Et Charleroi précise : « cette taxe, nous avons été obligés de la lever par la Région wallonne (coalition MR-Les Engagés) » explique le cabinet du bourgmestre. En effet, la convention Oxygène, où la Région prête des millions d’euros aux grandes villes – moins financées qu’en Flandre et qui doivent notamment payer des frais obligatoires sans avoir leur mot à dire (pensions, CPAS, police, zone de secours), prévoit textuellement une taxe piscine. « La convention oblige les communes à mettre en place toutes les taxes et redevances qui existent dans la circulaire.
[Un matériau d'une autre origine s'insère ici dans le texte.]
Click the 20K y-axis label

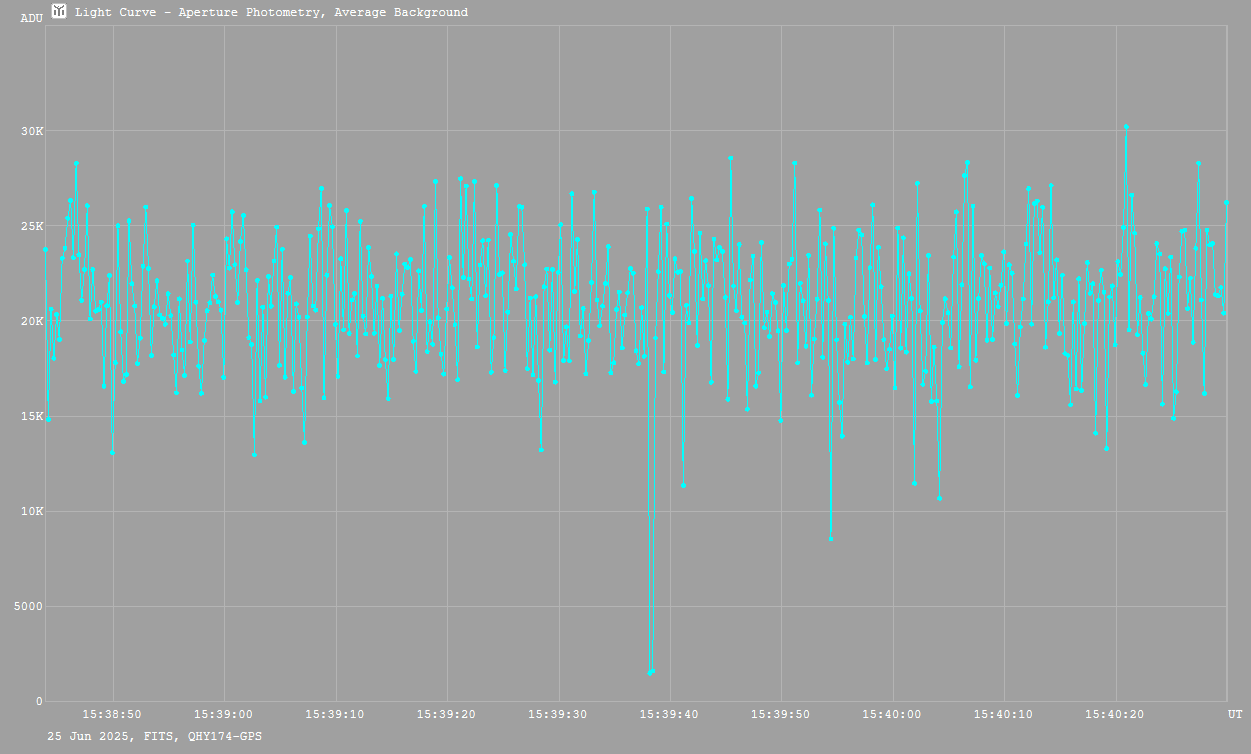tap(32, 321)
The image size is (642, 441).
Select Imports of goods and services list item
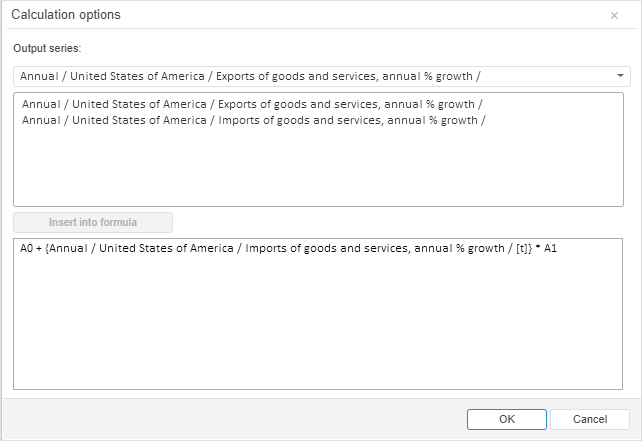(253, 120)
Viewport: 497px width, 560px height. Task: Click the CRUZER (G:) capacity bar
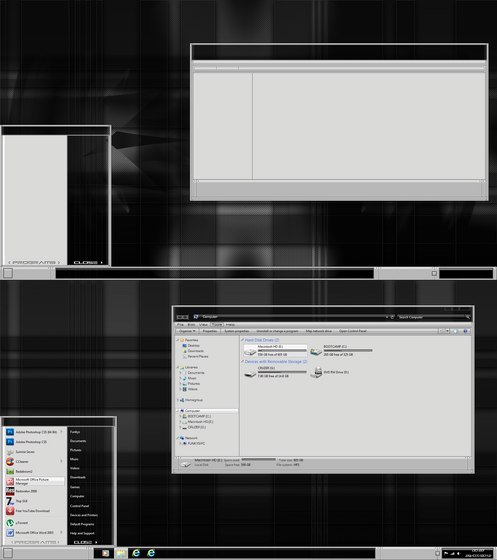(x=282, y=372)
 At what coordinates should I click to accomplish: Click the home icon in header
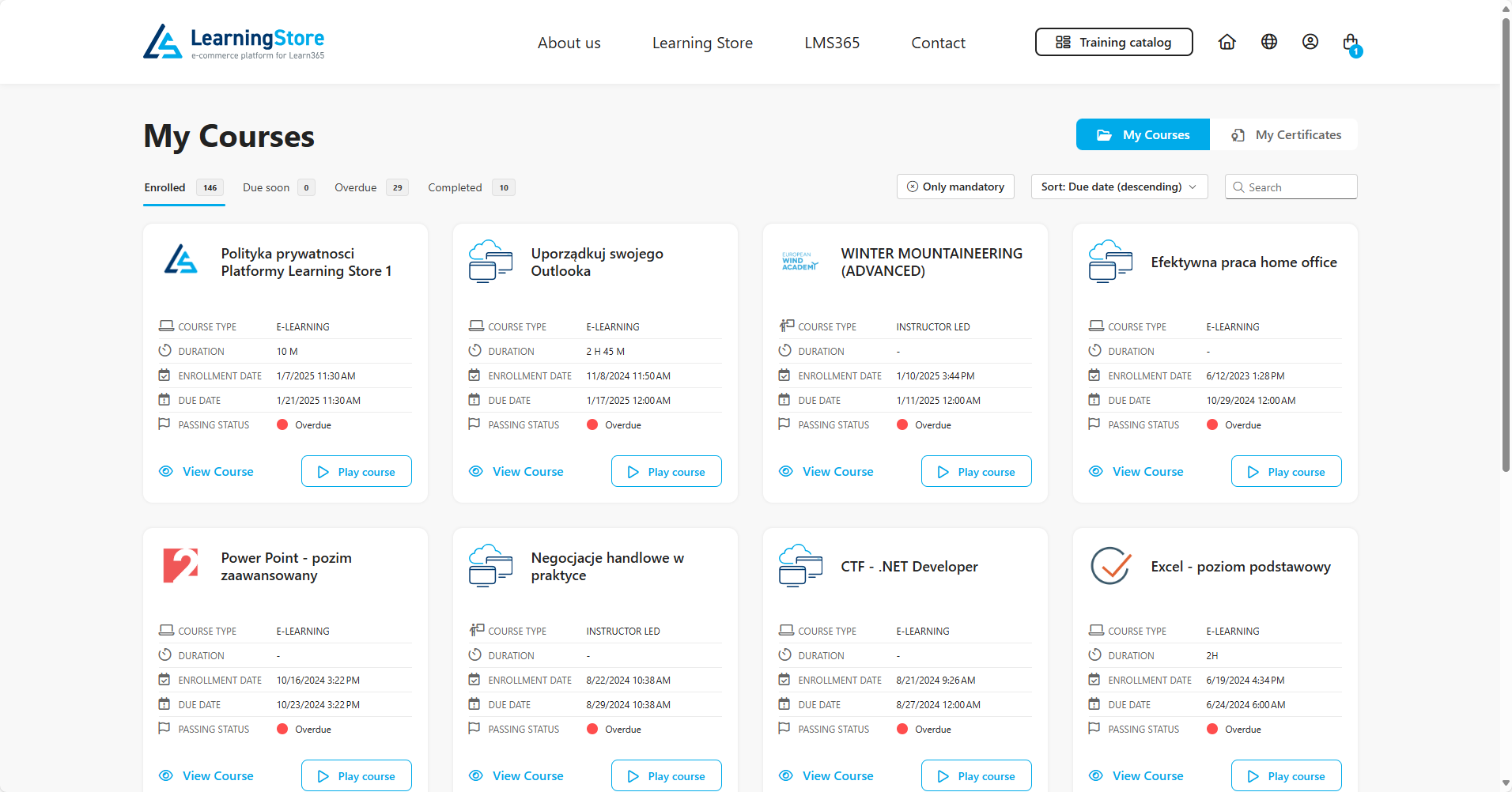pos(1227,42)
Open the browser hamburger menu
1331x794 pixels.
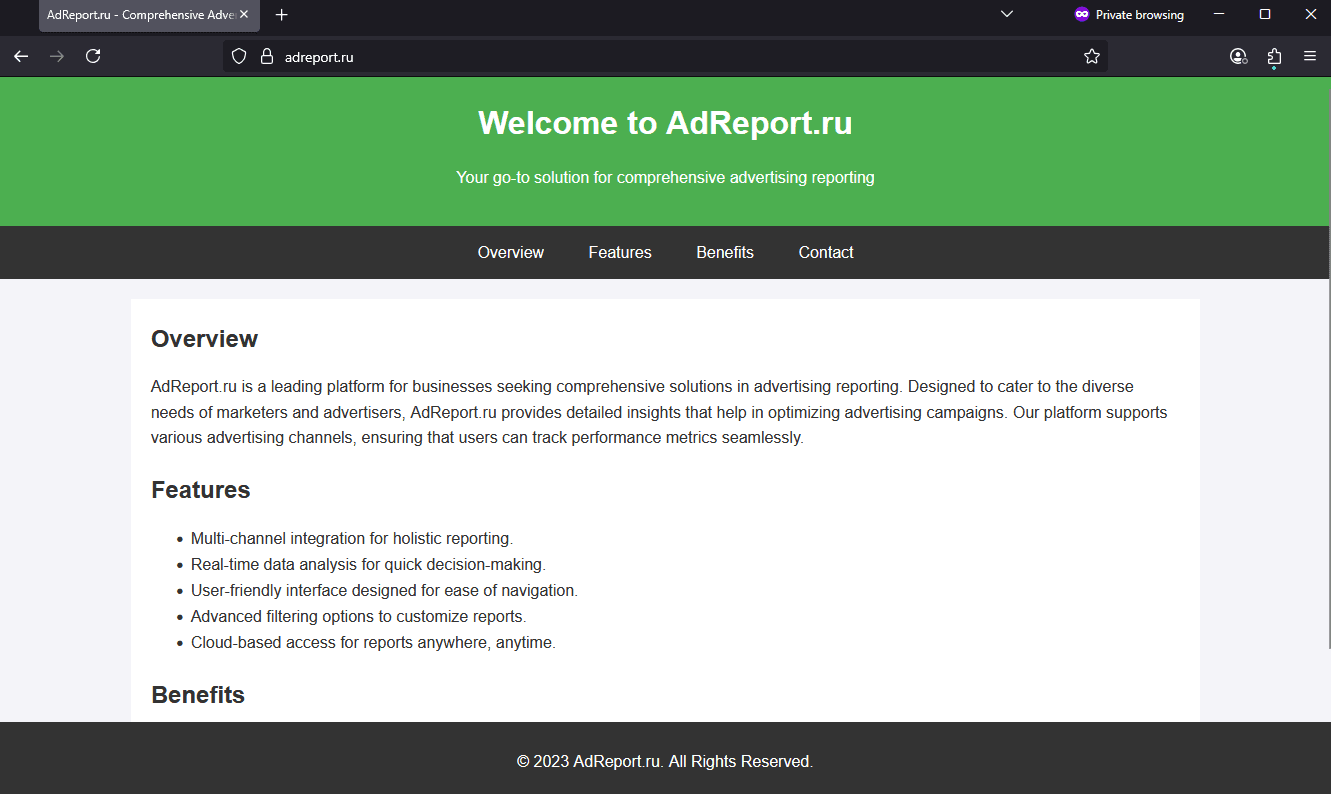(x=1310, y=57)
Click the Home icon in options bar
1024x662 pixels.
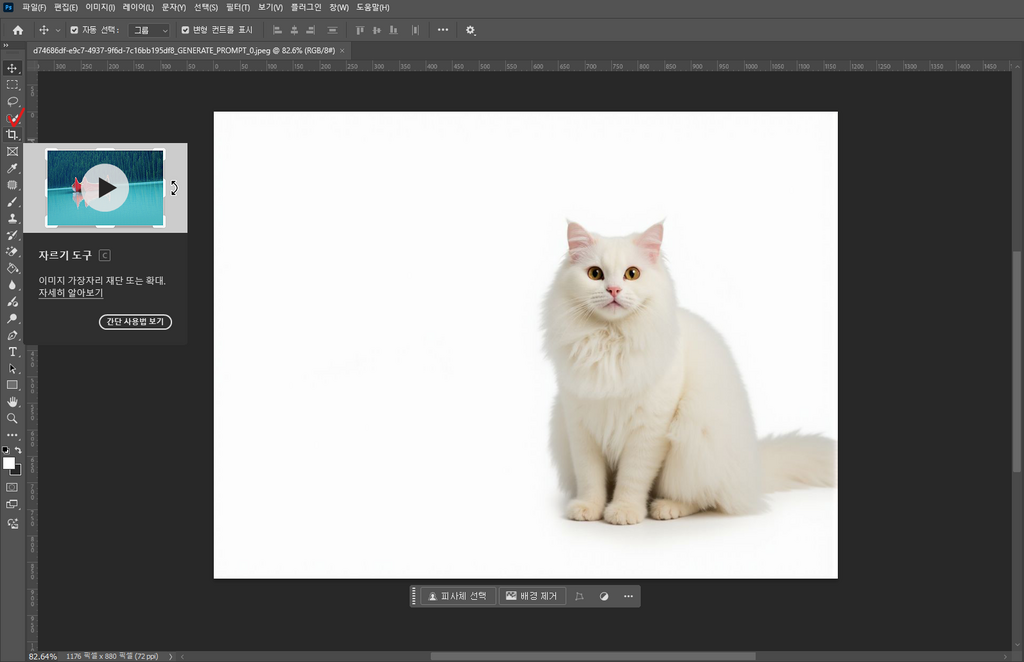(17, 30)
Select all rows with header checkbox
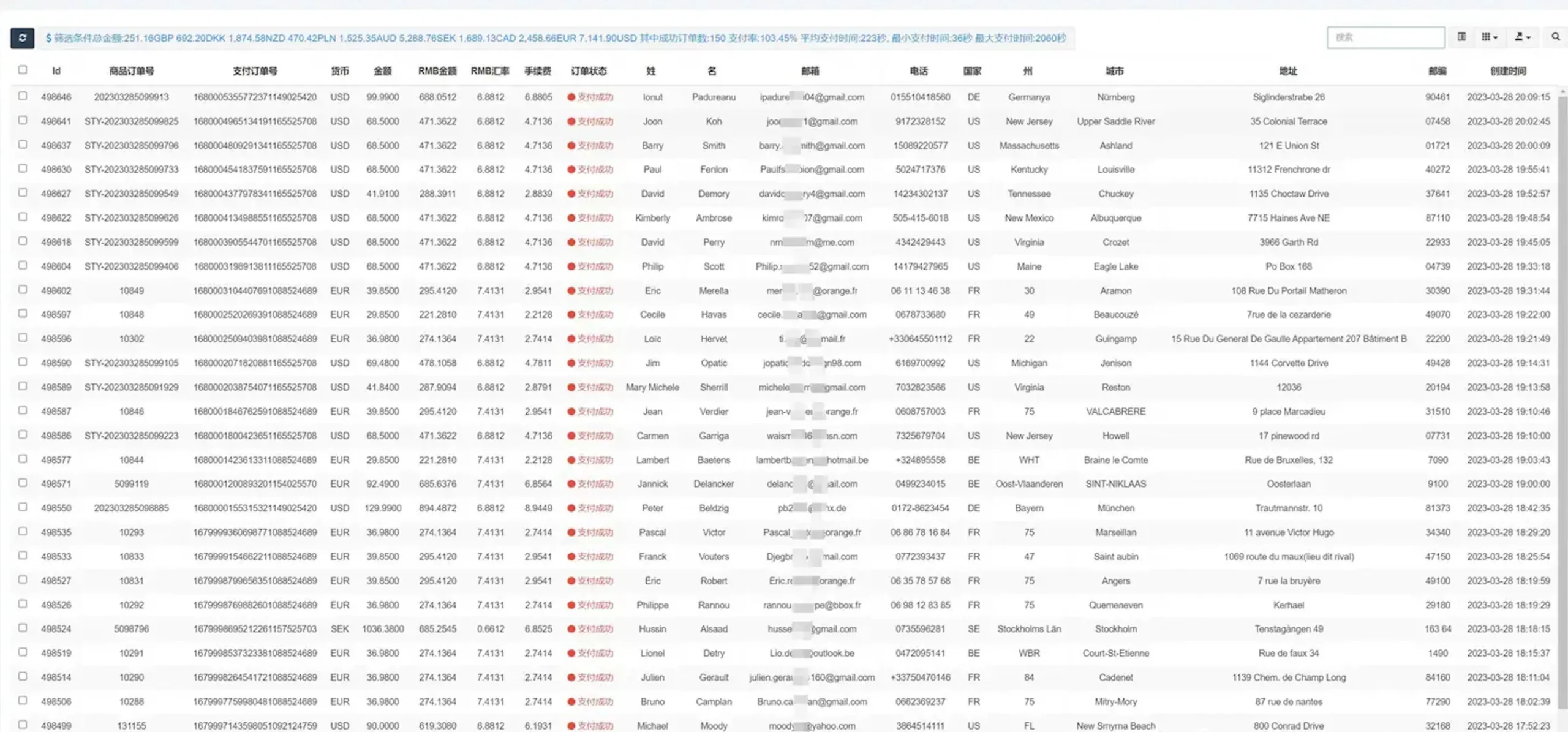Viewport: 1568px width, 732px height. pos(23,70)

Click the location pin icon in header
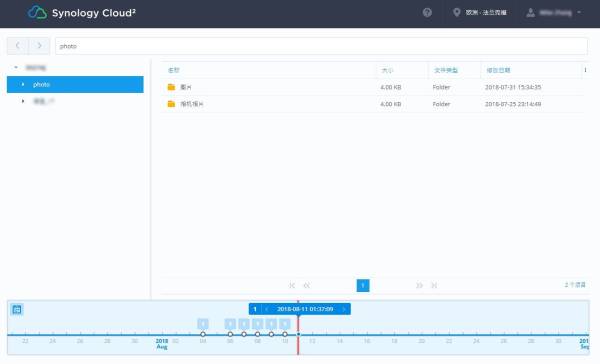click(x=456, y=13)
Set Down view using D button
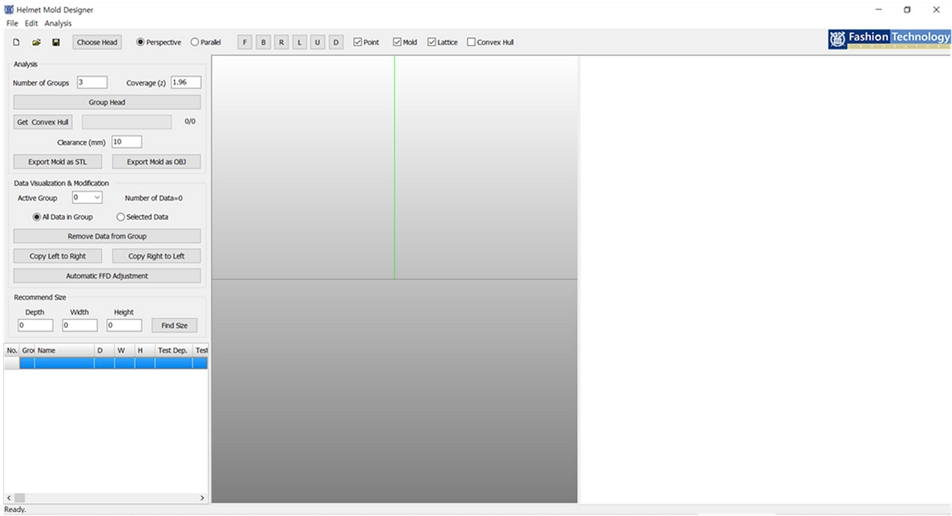The image size is (952, 516). coord(335,42)
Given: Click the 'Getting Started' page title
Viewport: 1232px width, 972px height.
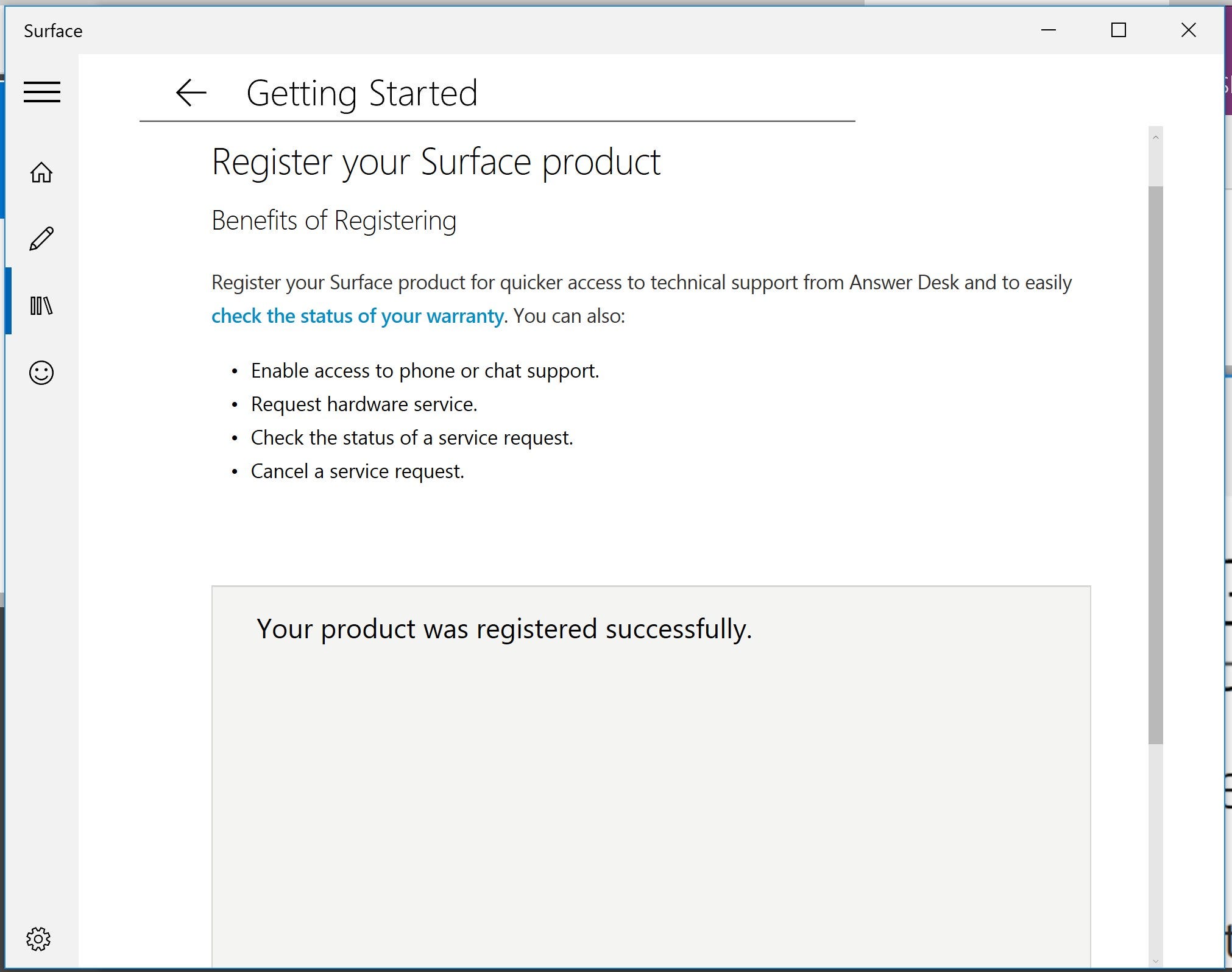Looking at the screenshot, I should (362, 93).
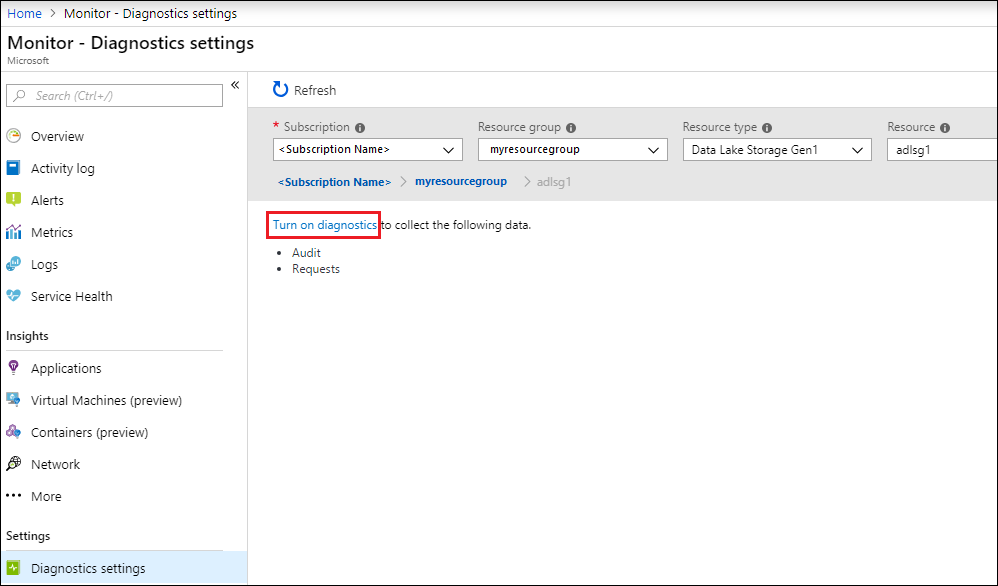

Dont celle sur les piscines, qui prévoit un montant de 555€ et une taxation à partir de 10m², on n’a rien inventé », précise Charleroi, qui rappelle qu’une taxe similaire existe à La Louvière ou Tournai comme dans une cinquantaine de communes wallonnes. « Le choix politique qui a été fait à l’époque a été d’uniquement supprimer la taxe sur la force motrice, qui aurait touché nos indépendants et entreprises, et la taxe sur l’égouttage, qui aurait touché tous les citoyens. On a donc économisé sur le reste du budget pour compenser. On a aussi voulu, on rappelle, introduire une taxe sur l’aéroport qui n’aurait pas touché les Carolos mais qui a été invalidée par la Région wallonne.« 

0,1% de la population carolo touchée

La taxe piscine touche 0,1% de la population, au premier recensement : une centaine de piscines sont concernées, sur 96.000 foyers. « La taxe ne concerne pas les piscines démontables et qui sont démontées : le recensement se fait au 1er janvier. Le citoyen qui a une piscine, même de plus de 10m², et qui l’installe d’avril à octobre n’est pas concerné », indique la Ville, qui dit avoir reçu de nombreuses questions de citoyens inquiétés par la polémique qui enfle. Et de préciser: « si l’administration a fait une erreur en voyant une piscine qui est en réalité démontable et démontée, il faut la saisir pour rectifier. » Quant à prévoir une exonération sur les piscines « hors sol » comme le réclame la pétition, ça semble légalement difficile: « le principe de non-discrimination sur l’égalité face à l’impôt ouvrirait la porte à des recours si on faisait la distinction. Les piscines saisonnières sont donc exemptées, mais pas les permanentes. »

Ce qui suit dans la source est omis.